▸ Written request 1
Shorten the paragraph in the Quill books text that begins "There are two dependencies in Quill" and keep its main facts.
▸ Written request 2
Please write out the stretch of the Quill books text from "Dependency Resolution" through "code in src.".
▸ Written request 3
Write what comes next in the Quill books text, starting after its last line.

▸ Source text
○ ○ ○ ○

README          an optional readme or other data
book.toml       the book's metadata (toml because of comments)
src/            all sources to here
  index.q       the entrypoint file.  If you import `my_book` it loads this
  submodule/    an example submodule
    index.q     with more code here
lib-native/     holds native dependencies for the ffi
  myobject-Darwin-10_9_intel
  myobject-manylinux1_x86
  myobject-manylinux1_x86_64
dependencies/
  other_book    this holds references (dependencies) to other books.

Dependencies are not defined in the book.toml but instead in the
dependencies folder. Each dependency there can either be directly placed
there, as a symlink or as a toml file.

For instance to depend on a book named curl this would work:

version = "1.x"

Or local references:

path = "/path/to/some/book"

Dependency Resolution

Books are combined in a process called "collation" into a graph. Each
book can import other books that it declared as dependencies through the
import system. If it did not declare a dependency the import will fail
even if it was reachable otherwise.

Because module scopes are immutable items can be collapsed into a common
namespace. For instance a book my_book can ship a structure named
com/example/mybook/index.js and then other code would import it from
com.example.mybook. To avoid having too many nested folders the main
book.toml file can declare a common prefix that is added in front of
all code in src.

There are two dependencies in Quill: public and private dependencies. The
default is a public dependency which means that it becomes part of the API
of a library. Dependencies can also be set private to be contained within
the library. In that case one has to be careful with throwing and
catching exceptions when they cross book boundaries.

The book names do not show up in import paths but each module knows which
book it comes from through the global __book__ constant. This one is
also used by the import system to refer to dependencies.

Importing

All the books in a book's dependencies are considered for searching. By
default the "standard books" are added automatically. So all items in the
standard library can be loaded. The books of the standard library however
can be individually versioned and individually distributed if necessary.

Import syntax:

use std.io							# adds a binding named "io"
use std.io.BufReader				# adds a binding named BufReader
use std.io.{BufReader, BufWriter}	# adds two bindings (BufReader and BufWriter)

When a book imports from std.io then all the book references in the
dependencies folder are considered for this. This means that book B could
import a different verison of std.io from book B if they have different
dependencies set up. This should be the exception not the rule however.
By default packages are required to set up broad versions (eg: depends on
std-io 1.x) and the latest version across all books is used. This
means that all books using std-io 1.x as pin will get the same version
std-io 2.x.

A library can also depend on both std-io 1.x and std-io 2.x in which
case the book needs to be given a different name to keep them apart:

dependencies/
  stdio1:
    book = "std-io"

○ ○ ○ ○

▸ Data excerpt
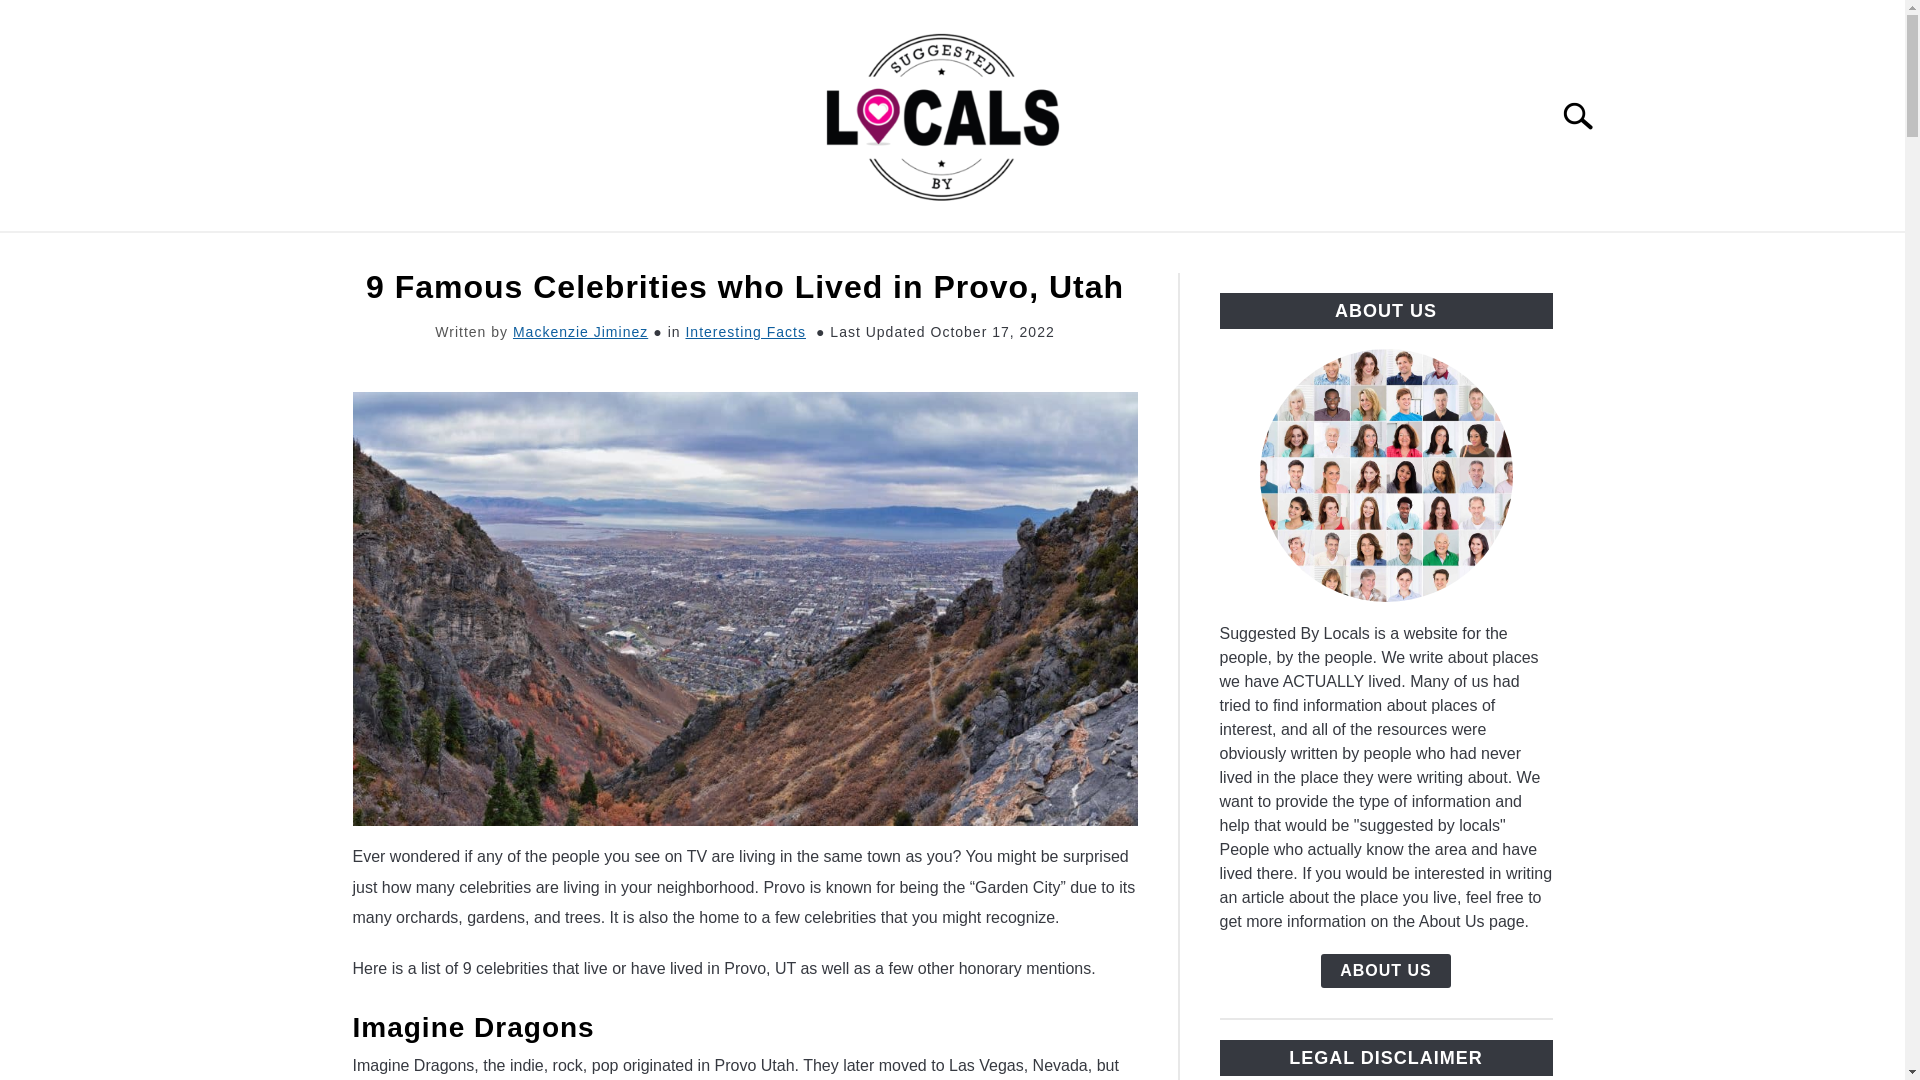 Image resolution: width=1920 pixels, height=1080 pixels. What do you see at coordinates (1348, 255) in the screenshot?
I see `HELPFUL TIPS` at bounding box center [1348, 255].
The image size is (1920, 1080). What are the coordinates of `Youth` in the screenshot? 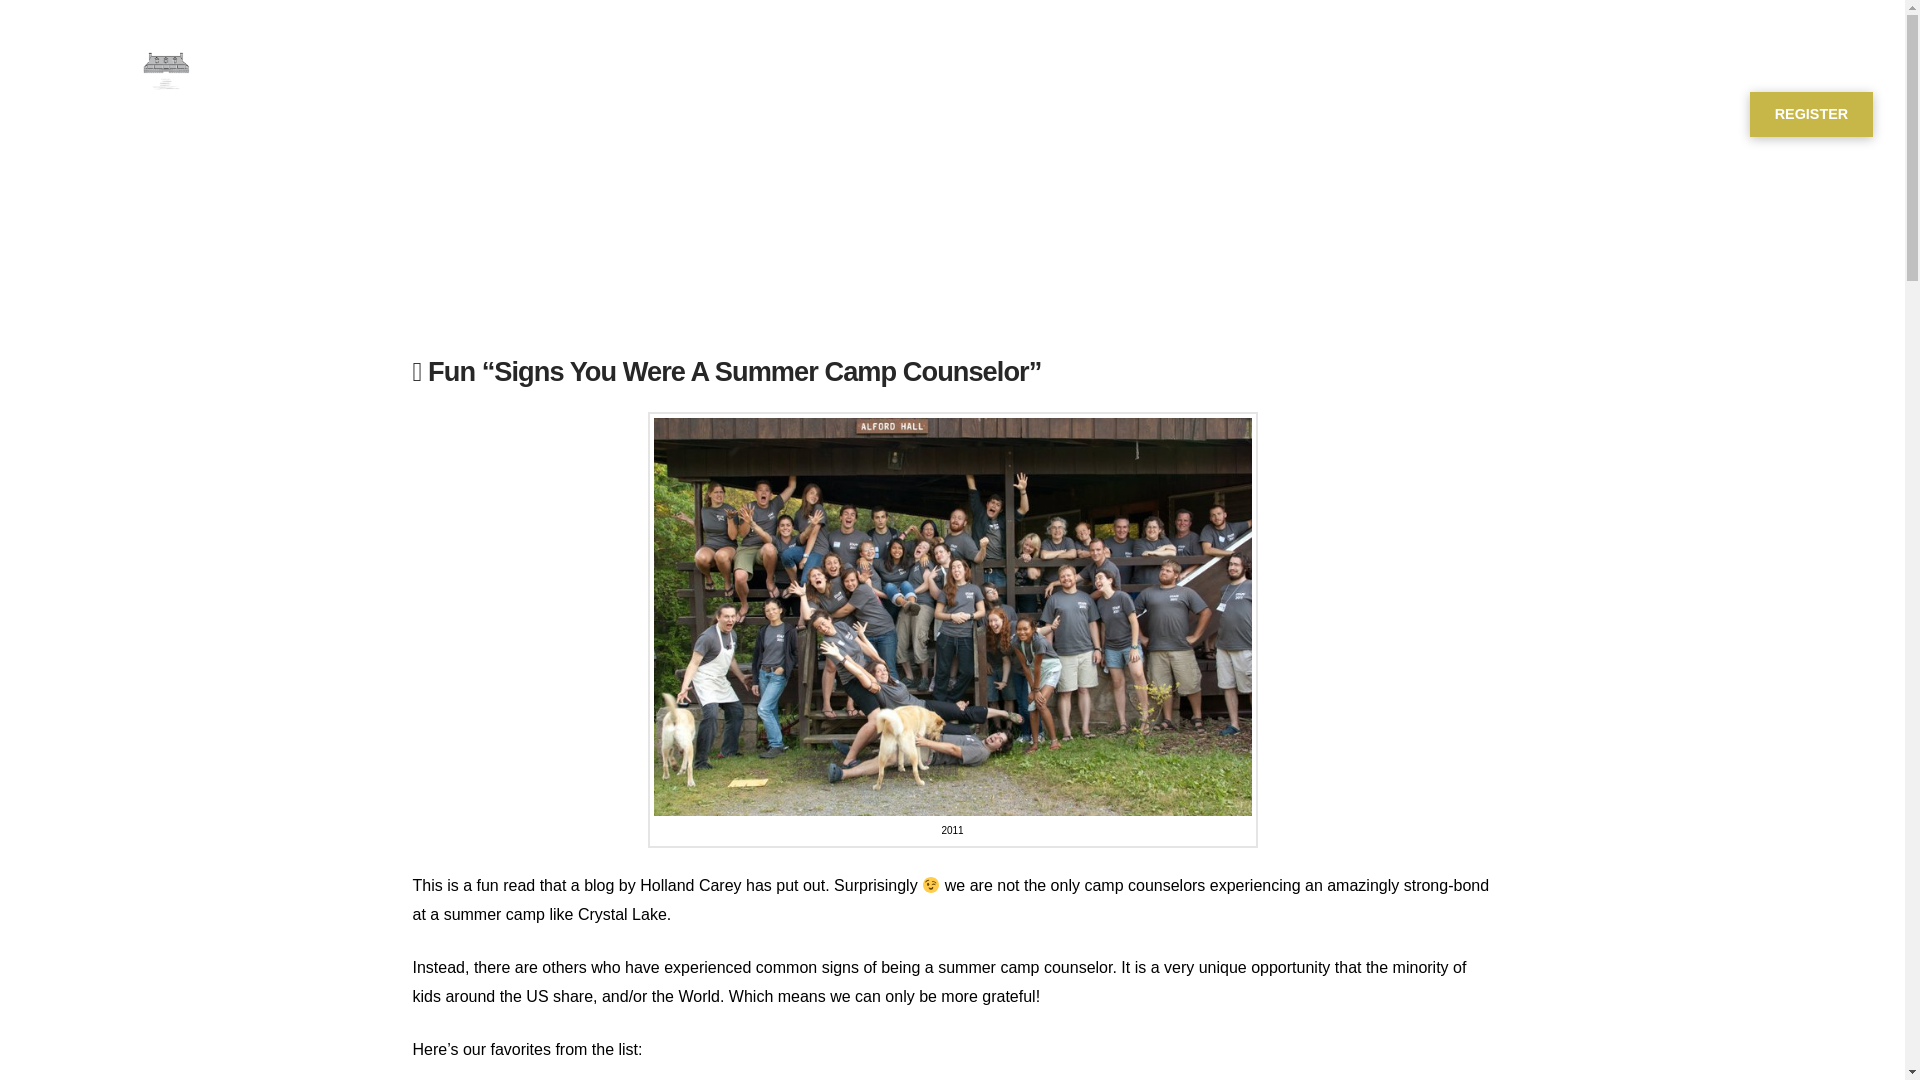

○ ○ ○ ○

▸ Expected answer 1
Quill has public and private dependencies. Public is the default, and a public dependency becomes part of a library's API. A private dependency stays contained within the library, so throwing and catching exceptions across book boundaries needs care.

▸ Expected answer 2
Dependency Resolution

Books are combined in a process called "collation" into a graph. Each
book can import other books that it declared as dependencies through the
import system. If it did not declare a dependency the import will fail
even if it was reachable otherwise.

Because module scopes are immutable items can be collapsed into a common
namespace. For instance a book my_book can ship a structure named
com/example/mybook/index.js and then other code would import it from
com.example.mybook. To avoid having too many nested folders the main
book.toml file can declare a common prefix that is added in front of
all code in src.

▸ Expected answer 3
    version = "1.x"
  stdio2:
    book = "std-io"
    version = "2.x"

Then the import can explicitly declare which books it wants to import
from:

@import_spec(books=['stdio1']) use std.io as iov1
@import_spec(books=['stdio2']) use std.io as iov2

Living in a Multi Library World

Because in this world different versions of a module can live together
a type has a fully qualified name that defines it. The fully qualified
ID there is in this form:

{book@version}dotted.path

So for instance BufReader imported from std.io might be fully
qualified like this: {std-io@1.0.0}std.io.BufReader. Fully qualified
names are generally shown in stacktraces for exceptions:

Traceback (most recent call last):
  File "<stdin>", line 1, in <module>
{std-io@1.0.0}FileNotFound: No such file or directory: '/tmp/asdfasdfsa'

This is to ensure that users are not confused if they fail to catch
an exception thrown across version boundaries.

Forcing Versions

A book can downwards enforce versions of a book in the dependency chain.
For instance it can place a stdio1-forced file into its dependencies
folder with contents like this:

book = 'std-io'
version = "1.0.1"
force_for = "1.x"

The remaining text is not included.